Speaking of noise, measurement error is a particularly pernicious beast. In entrepreneurship and management research in general, we use a lot of proxy variables and latent constructs to capture phenomenon of interest. There is nothing wrong with this, so long as there is an adequate discussion of construct (proxy) validity. What I’m concerned about specifically is measurement error and it’s impact on structural parameters. Measurement error is effectively omitted variable bias (endogeneity), which renders parameter estimates inconsistent—no matter how big you make the sample, the estimates will always be wrong. This is particularly concerning in mediation models and in moderation models. Mediation generally assumes the mediator is error free, and in moderation, the reliability of the interaction term (xm) is the product of the lower order reliabilities—it’s always going to be lower then the constituent terms. So if the measures were noisy to begin with, the moderator will be even worse.

3) Was there a manipulation of x?

As Paul Holland noted, there is no causation without manipulation. Experimental designs, natural or otherwise, are not as common in entrepreneurship and strategy research as they need to be. Given that we deal largely with observational data, we can never make the claim that selection effects and other omitted variables are not materially influencing a given model. That means in any paper without a manipulation, the bar is high for the author(s) to demonstrate that endogeneity has been thoroughly addressed. 2SLS, regression discontinuity, blocking, and other related designs are all fine from my perspective assuming they are well done, but something must be there to show that the author(s) are recovering consistent parameter estimates.

4) Does the researcher have skin in the game (confirmation bias)?

To be clear, I’m not talking necessary about the influence of grant/funding providers, etc. I’m talking in about confirmation bias—the extent to which a researcher seeks out information that conforms to his/her world view. In my own area of strategic entrepreneurship, there is a strong consensus (world view) that firms that are entrepreneurial outperform conservatively managed firms. There’s quite a bit of evidence to support that claim, but it also makes it less likely that someone with that world view is willing to accept evidence that entrepreneurial firms don’t outperform a non-entrepreneurial firm. I’ve got skin in the pro-entrepreneurship game, so I’m subject to confirmation bias. The bigger problem as I see it that researchers with a strong normative bias towards a given conclusion are less likely to critically analyze their results, and more concerning, may be more likely to utilize researcher degrees of freedom to ensure a p < .05 result. To be clear, it’s not about accusing an author of having confirmation bias, rather it’s a conditional probability—the probability of engaging in researcher degrees of freedom is higher for a given researcher with skin in the game on the study’s topic.

5) What is the margin of error for the prediction?
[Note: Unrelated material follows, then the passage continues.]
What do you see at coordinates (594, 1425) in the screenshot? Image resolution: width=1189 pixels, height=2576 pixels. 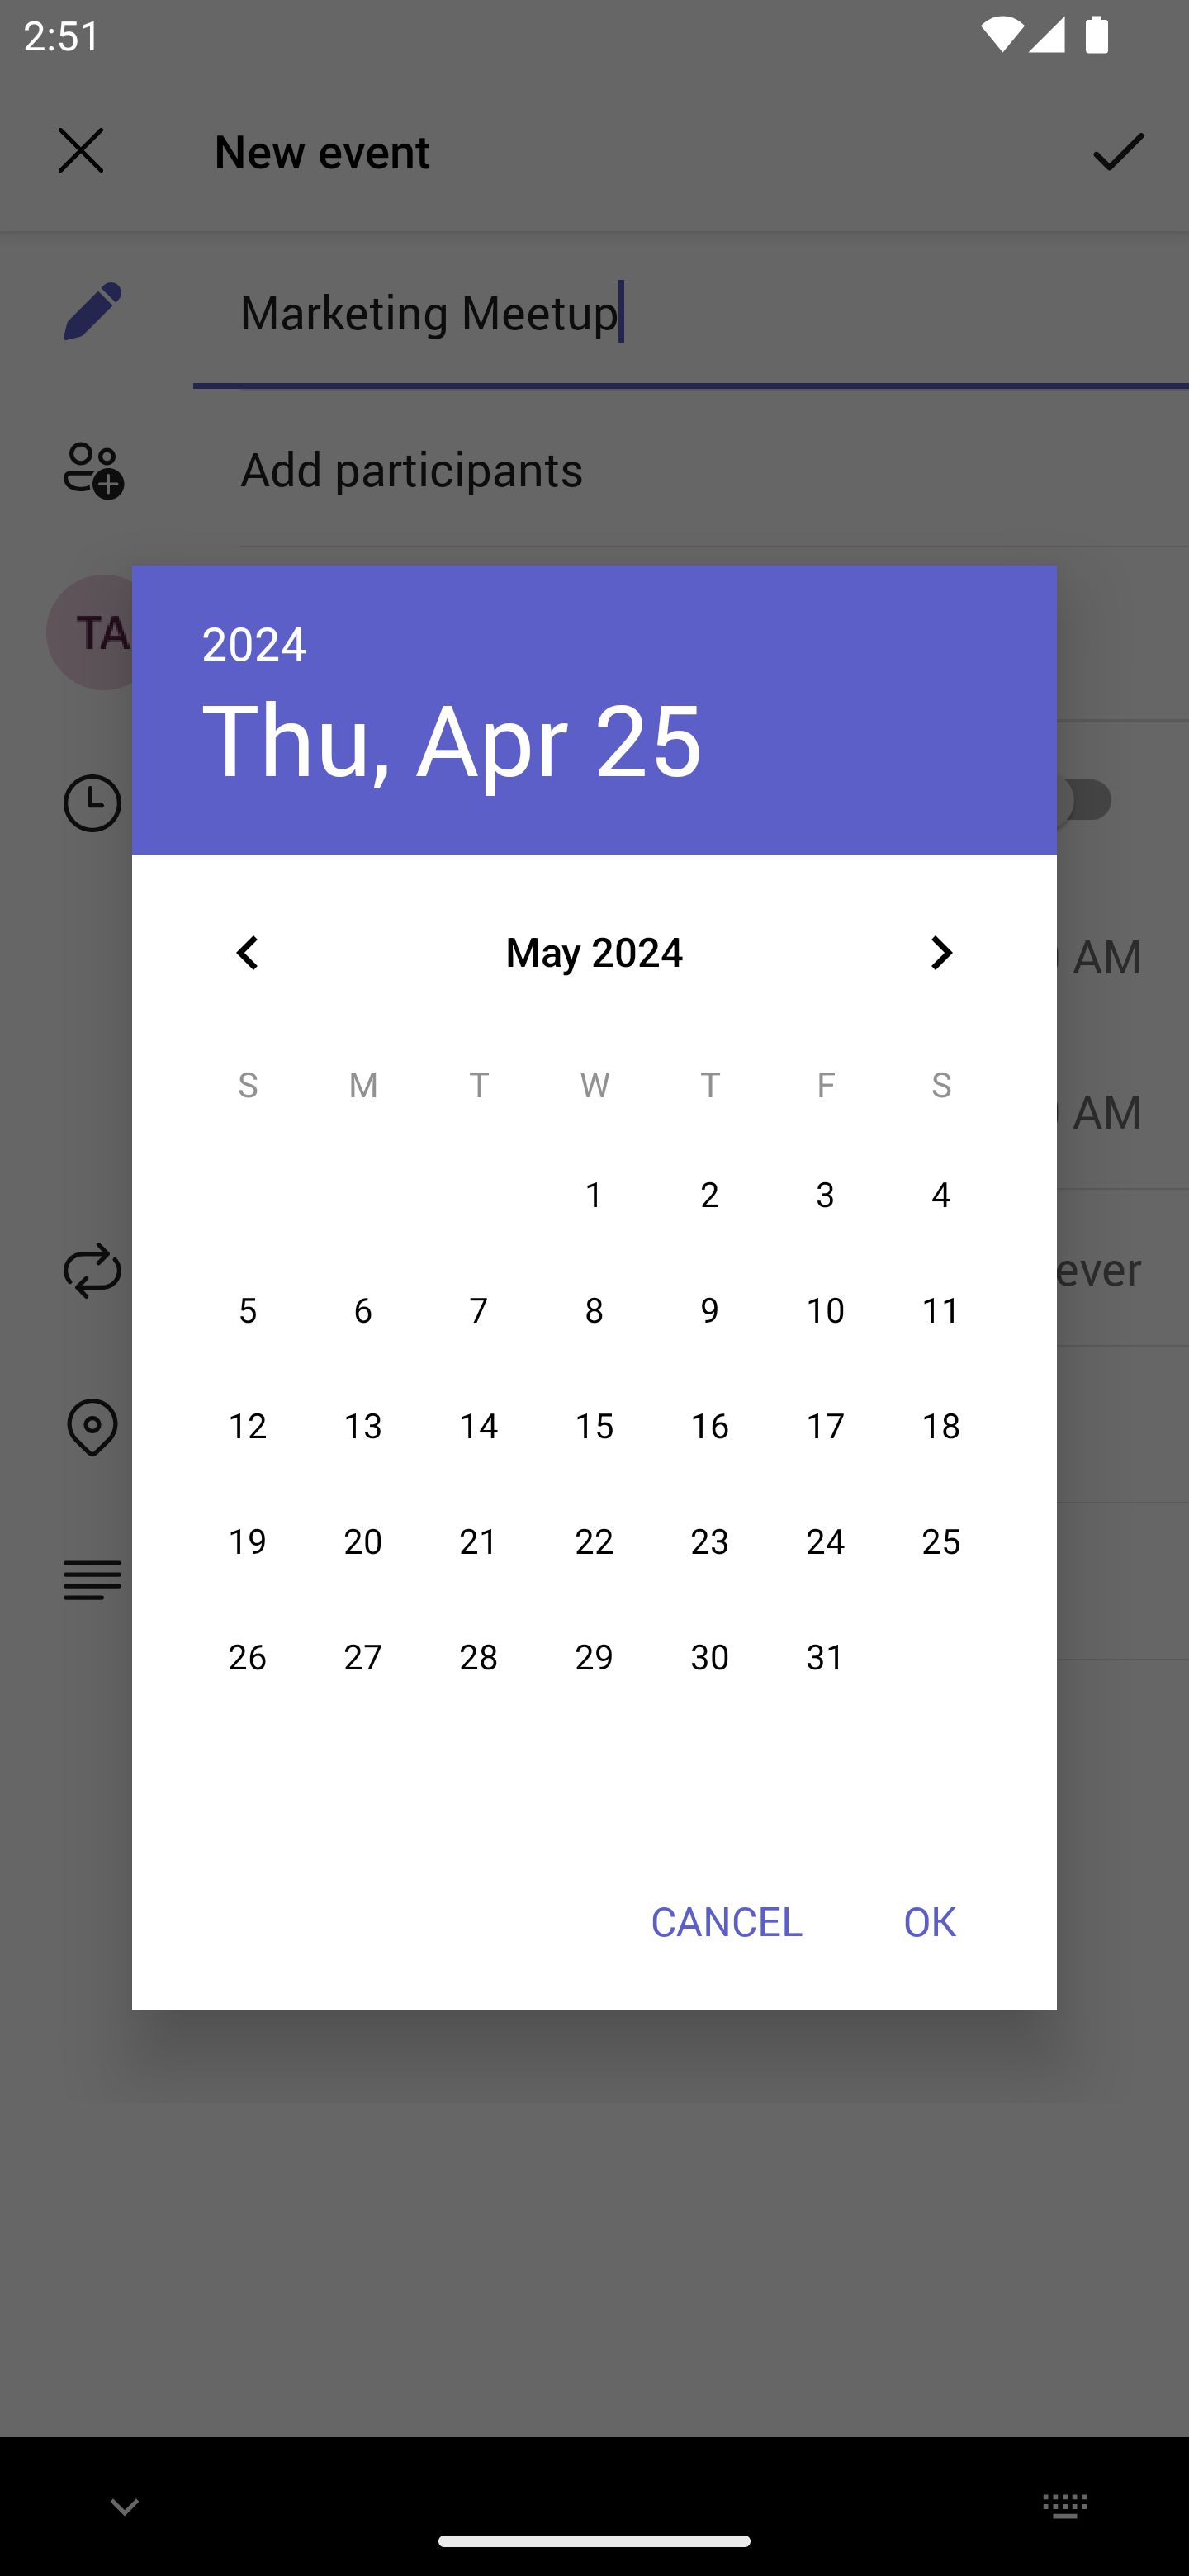 I see `15 15 May 2024` at bounding box center [594, 1425].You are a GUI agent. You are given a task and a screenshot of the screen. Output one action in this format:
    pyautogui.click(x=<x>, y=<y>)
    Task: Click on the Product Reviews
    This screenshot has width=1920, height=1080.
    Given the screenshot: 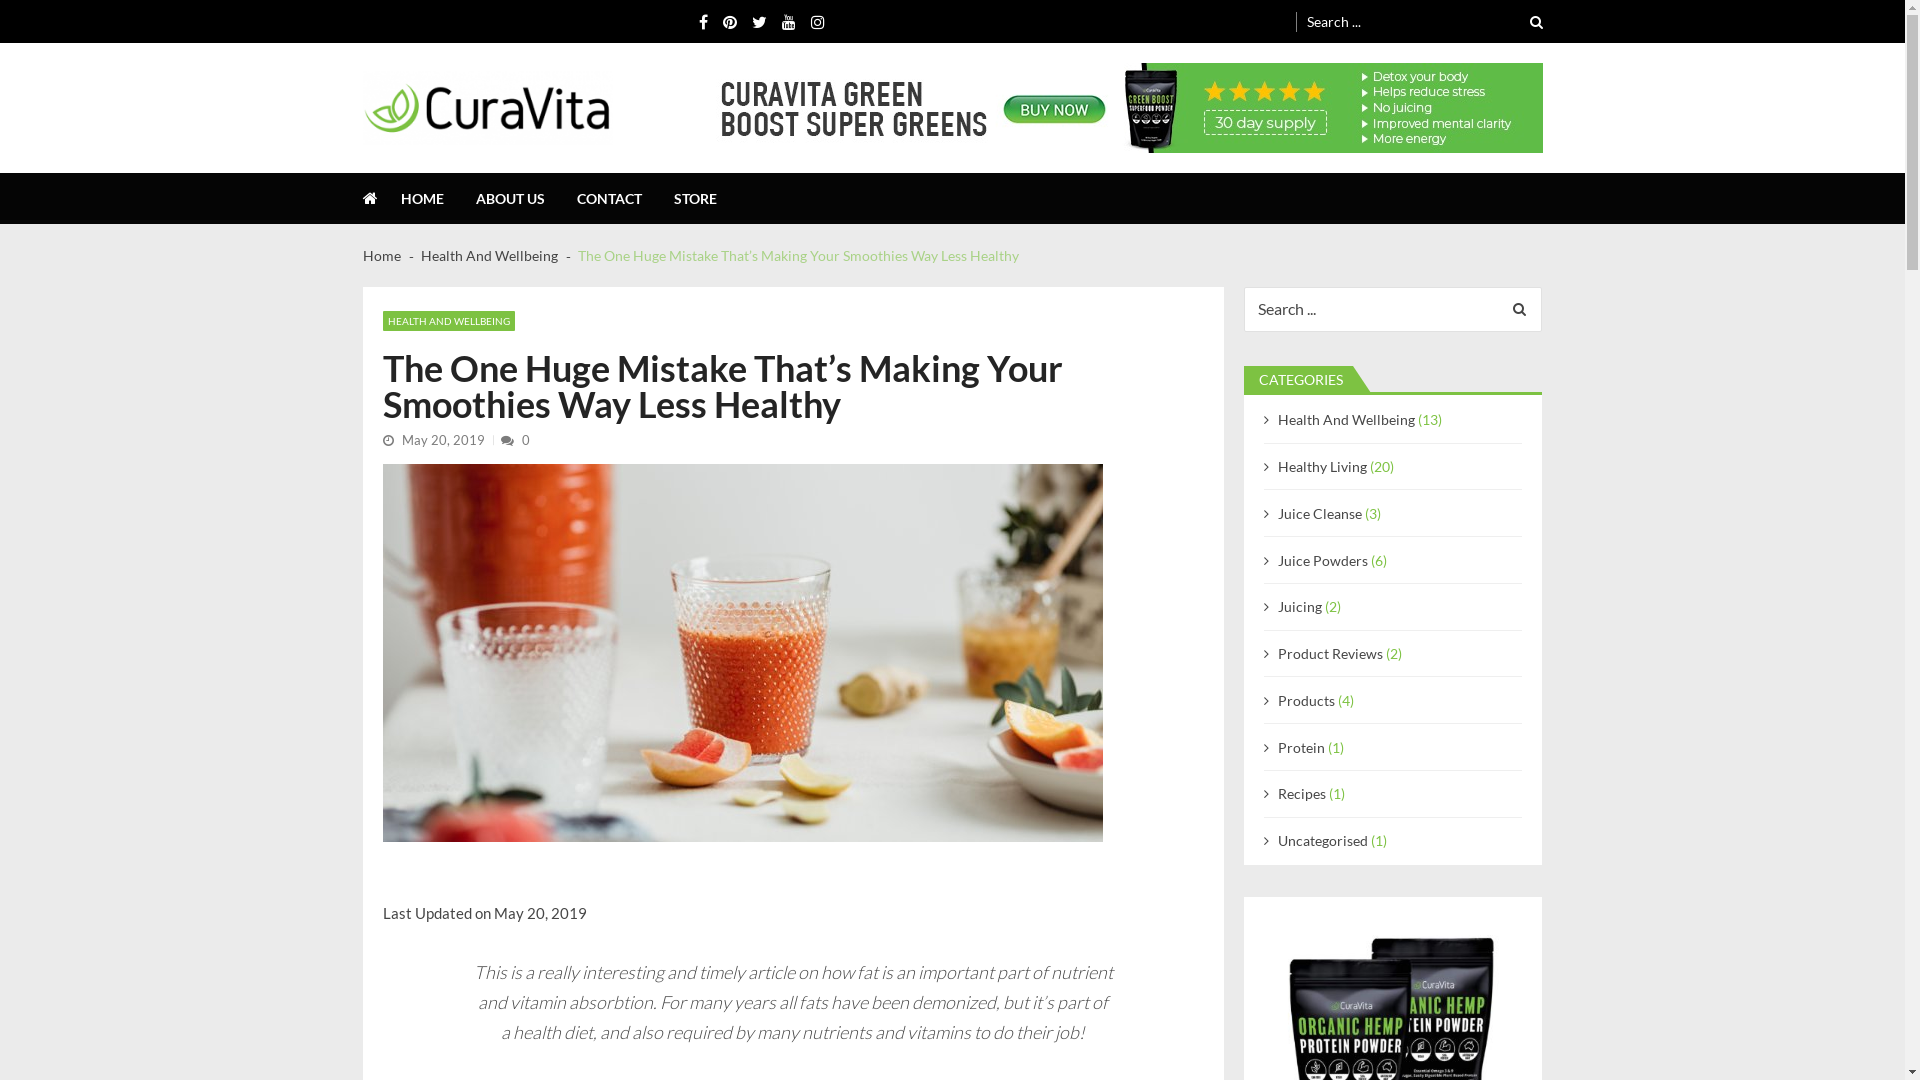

As a field, we don’t pay close enough attention to standard errors. I’m not in the camp that we need to show that a given effect is practically significant. I think that this standard actually encourages researcher degrees of freedom. The better standard is to just be honest about a consistently estimated effect size, which in entrepreneurship and management, is likely to be small. So better to be accurate, than to be practically important. That said, particularly with small samples and noisy measures, the resulting confidence intervals become even more important. We generally just dichotomize hypotheses in entrepreneurship—there is a positive effect of x on y—but effect sizes and standard errors matter a lot for replications and meta-analyses. So, the margin of error around the estimate is particularly important for me—the bigger the range, the less useful the prediction for science.

One of the things I’ve found from my own methodological awakening is how helpful these criteria are for evaluating my own research. It’s a check, if you will, on my own biases and excitement over promising early stage results, and I’m going to be using these more in my decision letters and reviews.